Objective A:
Please repeat the stretch of the listing from the line that contains "At what coordinates" through the line that contains "[x=396, y=263]", with nothing else.

Extract to read:
Re: SimpleLruTruncate() mutual exclusion

From: Noah Misch <noah(at)leadboat(dot)com>
To: Tom Lane <tgl(at)sss(dot)pgh(dot)pa(dot)us>
Cc: pgsql-hackers(at)postgresql(dot)org
Subject: Re: SimpleLruTruncate() mutual exclusion
Date: 2019-08-01 06:51:17
Message-ID: 20190801065117.GA2355684@rfd.leadboat.com
Views: Raw Message | Whole Thread | Download mbox | Resend email
Thread:
Lists: pgsql-hackers

On Mon, Jul 29, 2019 at 12:58:17PM -0400, Tom Lane wrote:
> > On Sun, Feb 17, 2019 at 11:31:03PM -0800, Noah Misch wrote:
> >>> b. Arrange so only one backend runs vac_truncate_clog() at a time. Other than
> >>> AsyncCtl, every SLRU truncation appears in vac_truncate_clog(), in a
> >>> checkpoint, or in the startup process. Hence, also arrange for only one
> >>> backend to call SimpleLruTruncate(AsyncCtl) at a time.
>
> >> More specifically, restrict vac_update_datfrozenxid() to one backend per
> >> database, and restrict vac_truncate_clog() and asyncQueueAdvanceTail() to one
> >> backend per cluster. This, attached, was rather straightforward.

> I'm pretty sure it was intentional that multiple backends
> could run truncation directory scans concurrently, and I don't really
> want to give that up if possible.

I want to avoid a design that requires painstaking concurrency analysis. Such
analysis is worth it for heap_update(), but vac_truncate_clog() isn't enough
of a hot path. If there's a way to make vac_truncate_clog() easy to analyze
and still somewhat concurrent, fair.

> Also, if I understand the data-loss hazard properly, it's what you
> said in the other thread: the latest_page_number could advance after
> we make our decision about what to truncate, and then maybe we could
> truncate newly-added data. We surely don't want to lock out the
> operations that can advance last_page_number, so how does serializing
> vac_truncate_clog help?
>
> I wonder whether what we need to do is add some state in shared
> memory saying "it is only safe to create pages before here", and
> make SimpleLruZeroPage or its callers check that. The truncation
> logic would advance that value, but only after completing a scan.
> (Oh ..., hmm, maybe the point of serializing truncations is to
> ensure that we know that we can safely advance that?)

vac_truncate_clog() already records "it is only safe to create pages before
here" in ShmemVariableCache->xidWrapLimit, which it updates after any unlinks.
The trouble comes when two vac_truncate_clog() run in parallel and you get a
sequence of events like this:

vac_truncate_clog() instance 1 starts, considers segment ABCD eligible to unlink
vac_truncate_clog() instance 2 starts, considers segment ABCD eligible to unlink
vac_truncate_clog() instance 1 unlinks segment ABCD
vac_truncate_clog() instance 1 calls SetTransactionIdLimit()

Data lines:
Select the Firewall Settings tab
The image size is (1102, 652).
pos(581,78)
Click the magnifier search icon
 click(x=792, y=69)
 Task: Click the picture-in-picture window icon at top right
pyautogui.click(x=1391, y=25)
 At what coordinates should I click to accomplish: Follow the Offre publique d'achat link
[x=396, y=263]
* * *
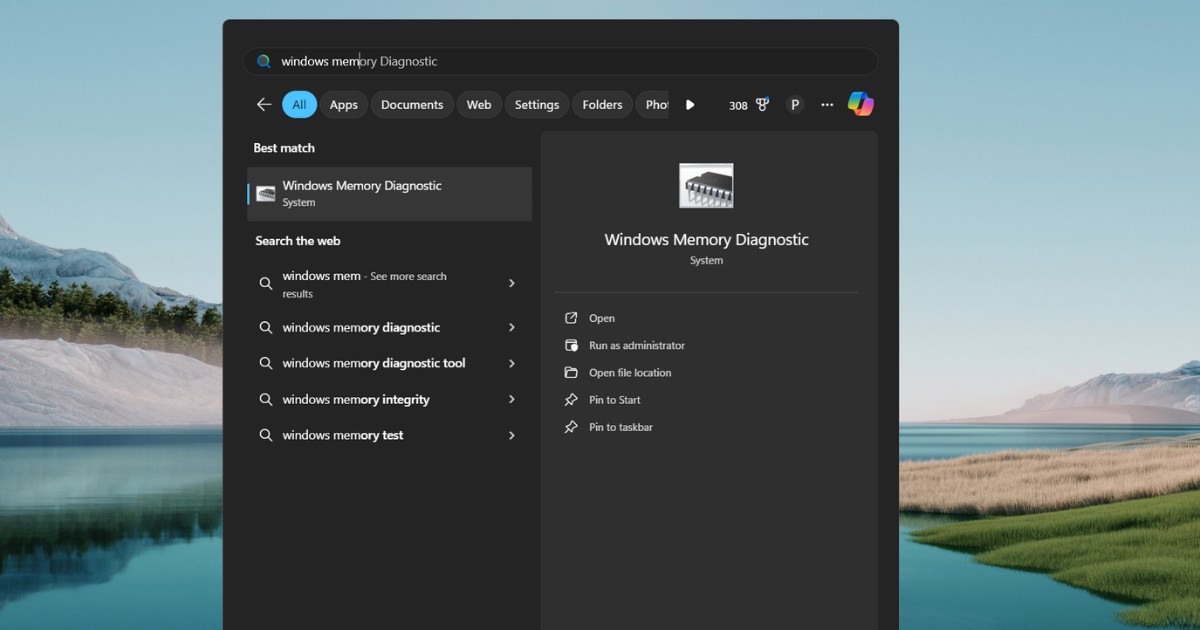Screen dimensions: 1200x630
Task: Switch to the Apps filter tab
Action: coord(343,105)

Objective B:
Carry on the mailing-list message about SimpleLruTruncate() mutual exclusion from the point where it stops.

Expected output A:
 At what coordinates should I click to accomplish: Follow the Offre publique d'achat link
[x=396, y=263]

Expected output B:
vac_truncate_clog() instance 1 finishes
some backend calls SimpleLruZeroPage(), creating segment ABCD
vac_truncate_clog() instance 2 unlinks segment ABCD

Serializing vac_truncate_clog() fixes that.

> Can you post whatever script you used to detect/reproduce the problem
> in the first place?

I've attached it, but it's pretty hackish. Apply the patch on commit 7170268,
make sure your --bindir is in $PATH, copy "conf-test-pg" to your home
directory, and run "make trunc-check". This incorporates xid-burn
acceleration code that Jeff Janes shared with -hackers at some point.

> PS: also, re-reading this code, it's worrisome that we are not checking
> for failure of the unlink calls. I think the idea was that it didn't
> really matter because if we did re-use an existing file we'd just
> re-zero it; hence failing the truncate is an overreaction. But probably
> some comments about that are in order.

That's my understanding. We'll zero any page before reusing it. Failing the
whole vac_truncate_clog() (and therefore not advancing the wrap limit) would
do more harm than the bit of wasted disk space. Still, a LOG or WARNING
message would be fine, I think.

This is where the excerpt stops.